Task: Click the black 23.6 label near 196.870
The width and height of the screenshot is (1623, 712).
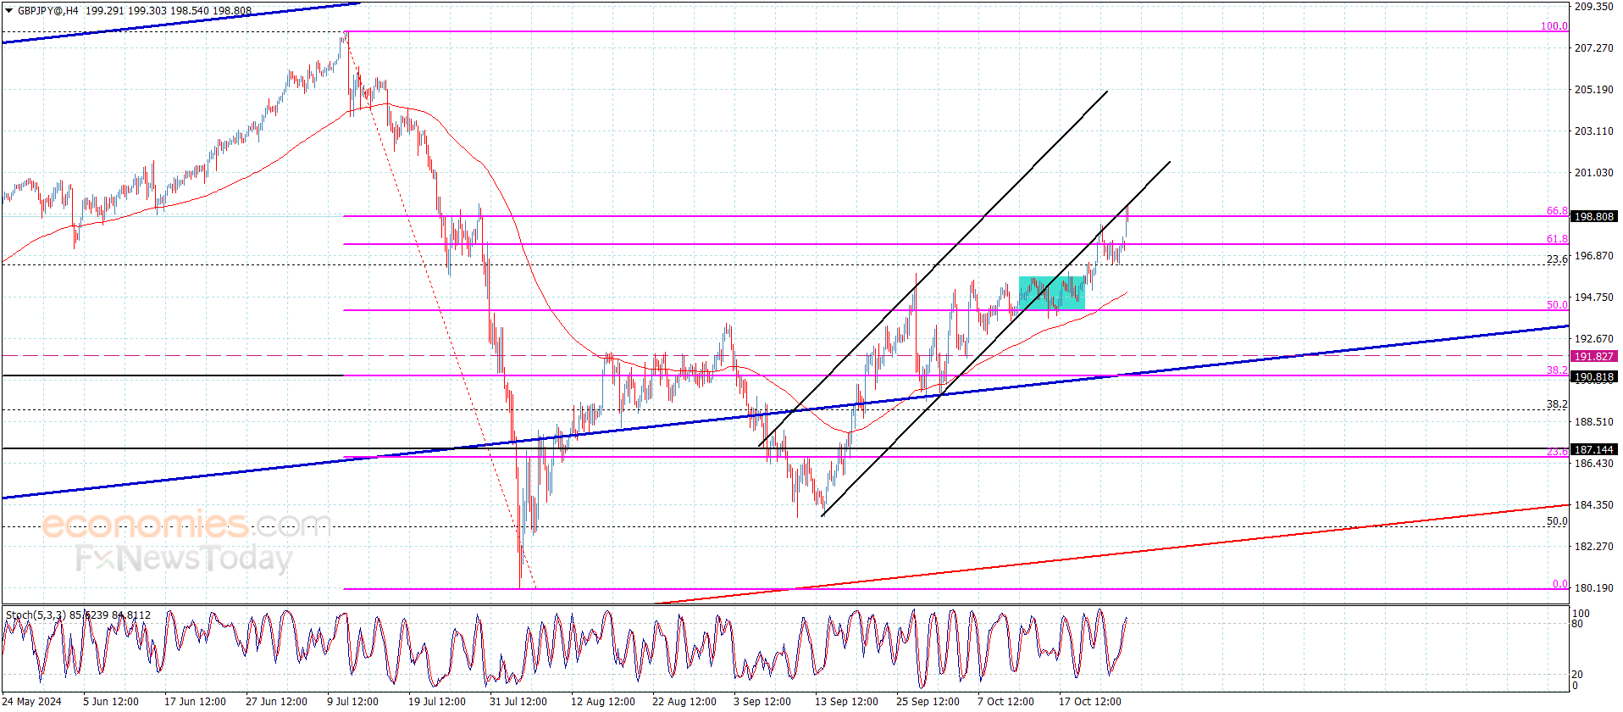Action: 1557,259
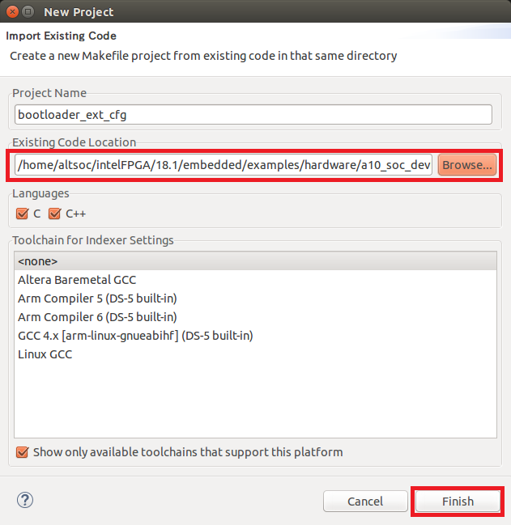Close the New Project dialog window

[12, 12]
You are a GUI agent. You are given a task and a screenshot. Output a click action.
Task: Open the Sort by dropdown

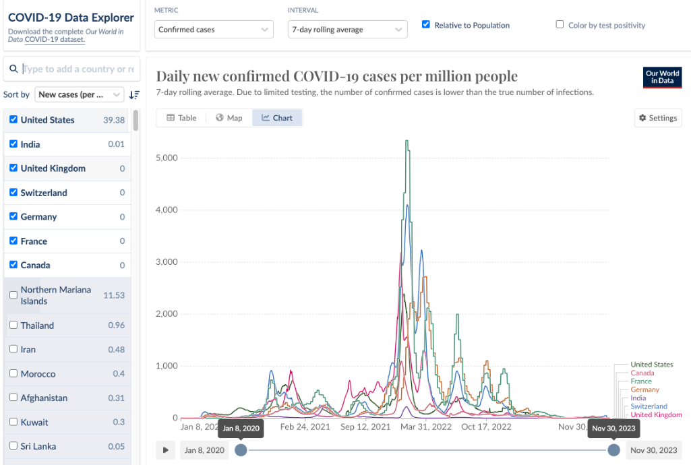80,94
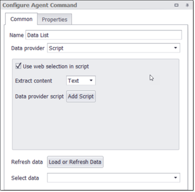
....
**ACTIVITY**
Every record above must be printed exactly, except for its images.

**SOLUTION TO THE PROBLEM**
Task: Click the black 23.6 label near 196.870
The width and height of the screenshot is (1623, 712).
Action: 1557,259
Close the New Project dialog window

[12, 12]
You are a GUI agent. You are given a task and a screenshot. Output a click action.
Task: Open the Sort by dropdown

80,94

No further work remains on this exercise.